Sunday, February 22, 2009

Oddbods & Misfits

Next day we trundled to the bus station and located the Satun-bound bus. The conductor indicated on his watch that the bus would leave at 9:45 (it was 9:30). As we ate our breakfast I idly eavesdropped on an English bloke, about 40 years old, talking to a Thai he appeared to have cornered. He spoke stilted, basic Thai, using volume to compensate for fluency in the way of people who have only a passing acquaintance with the language they're speaking but wish to be seen to be Down With The Natives. I speculated on his story. He'd obviously been in Thailand a while: he had the squint and slight sway of long-term alcoholism; he'd managed to pick up a few words of Thai, but certainly didn't have the attitude of an enthusiastic backpacker. He must be an expat.

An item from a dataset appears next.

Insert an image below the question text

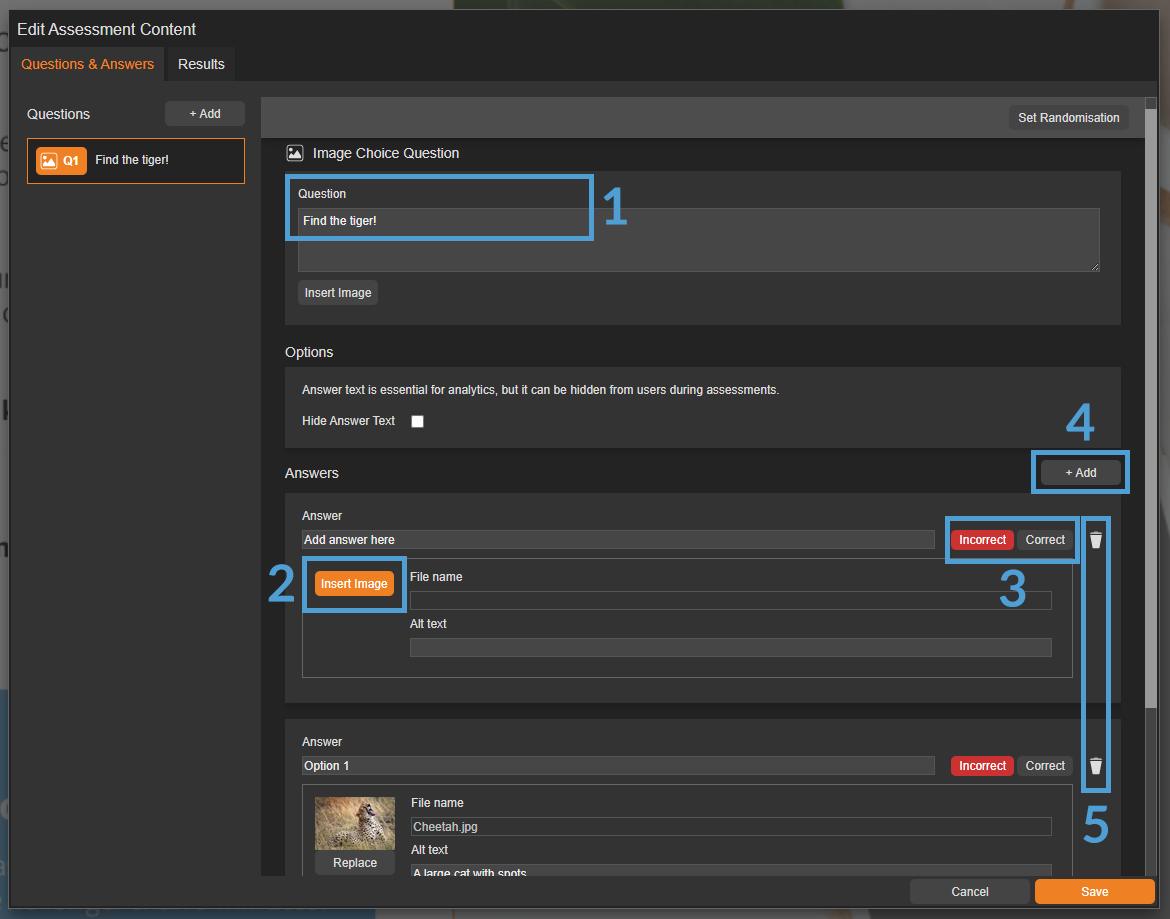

He kept glancing over. Eventually he spoke, “You guys been travelling long?” Definitely an expat: he's itching to tell us how long he's been in the country. We tell him we left Bangkok a few days ago. “Ah right.” He paused. “I've lived here 17 years.” Seventeen years?! I spoke more Thai than him by the time I'd lived here a month! He used to teach diving on Ko Phi Phi when he first arrived, and like everyone who saw Thailand back in the early days of the tourist industry laments its development. “Haven't been back since. Lived there for a year, but haven't been back.” Now he runs a resort on Ko Lanta.

“You go Ko Lipe?” He spoke pidgin English with an affected Thai accent, both as a means of emphasising his expat status and by way of substitute for actually learning the language. We said that yes, we were going to Lipe. He was on his way there for the first time, to open a resort with his Thai companion, to whom he would occasionally turn and with exaggerated casualness confirm in Thai something he'd just said. As long as what he'd just said involved numbers from 1-100, since that seemed to be about the extent of his vocabulary.

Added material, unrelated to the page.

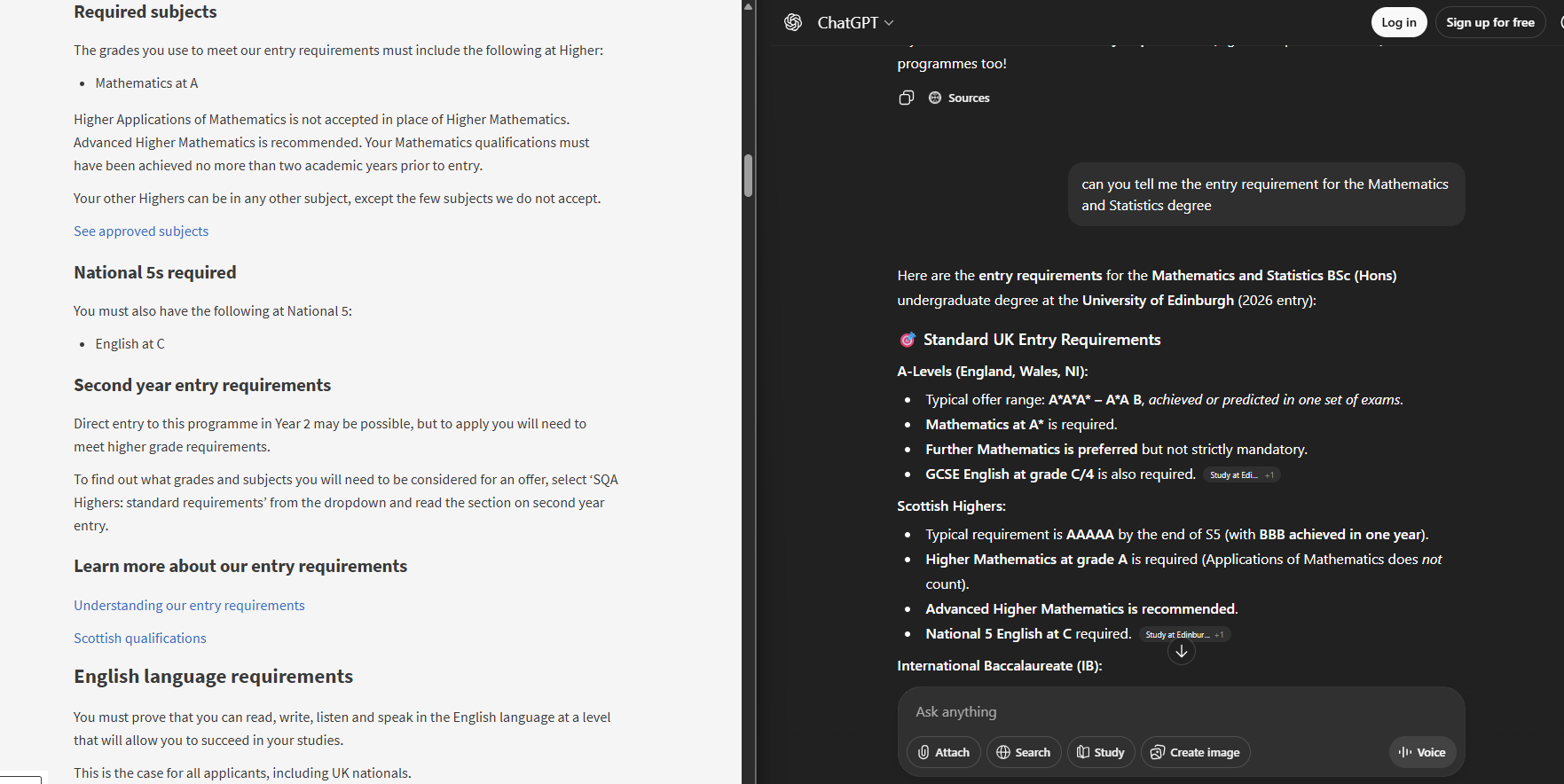Visit Understanding our entry requirements
The height and width of the screenshot is (784, 1564).
point(189,605)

Because Thailand is such an accepting place, it becomes a haven for oddbods and misfits like this, who find refuge here from the harsh judgement of the western world. They tend to congregate around the southern islands and Pattaya, places where the booze and girls are cheap and plentiful. Samet, too, has seen its share of these men (it's usually men) who came, and just stayed. Like Geoff, a Hulk Hogan lookalike who played the harmonica and called himself a mercenary. He was an ex-squaddie (fought in the first Gulf War, he said), and he had “Soldier of Fortune” tattooed on his arm, alongside a faded mermaid. He used to leap about the dancefloor in kung-fu poses. In between playing the harmonica. And Garry, a scrawny, concave-chested man with a severely sloping shoulder and a jerky limp, the results of some dreadful childhood disease. Pointy faced, with a prominent Adam's apple and a high pitched voice, he'd obviously gone through life completely mystified by women, and found the eager attentions of Thai ladies no less bewildering.

These two came to Samet, found a kindred spirit in one another, and became inseparable. And it seemed that everywhere they went, misfortune found them. They were a walking tale of woe – they got robbed, they crashed their motorbike into a fence (Geoff's wounds became infected and for weeks he went around with a swollen foot, hobbling about with a walking stick until he finally laid off the alcohol and let the antibiotics work), and they had constant trouble with women. When they went to Bangkok and got parts as extras in the same movie as I did, a stunt man fell on them. You'd ask Garry how things were going, and his reply would always start with “it's been a nightmare”. They just weren't life's winners.

They were fixtures on Samet for maybe six months, perhaps longer. And then one time I went they weren't there any more. Their departure, pretty much like their presence, went unremarked.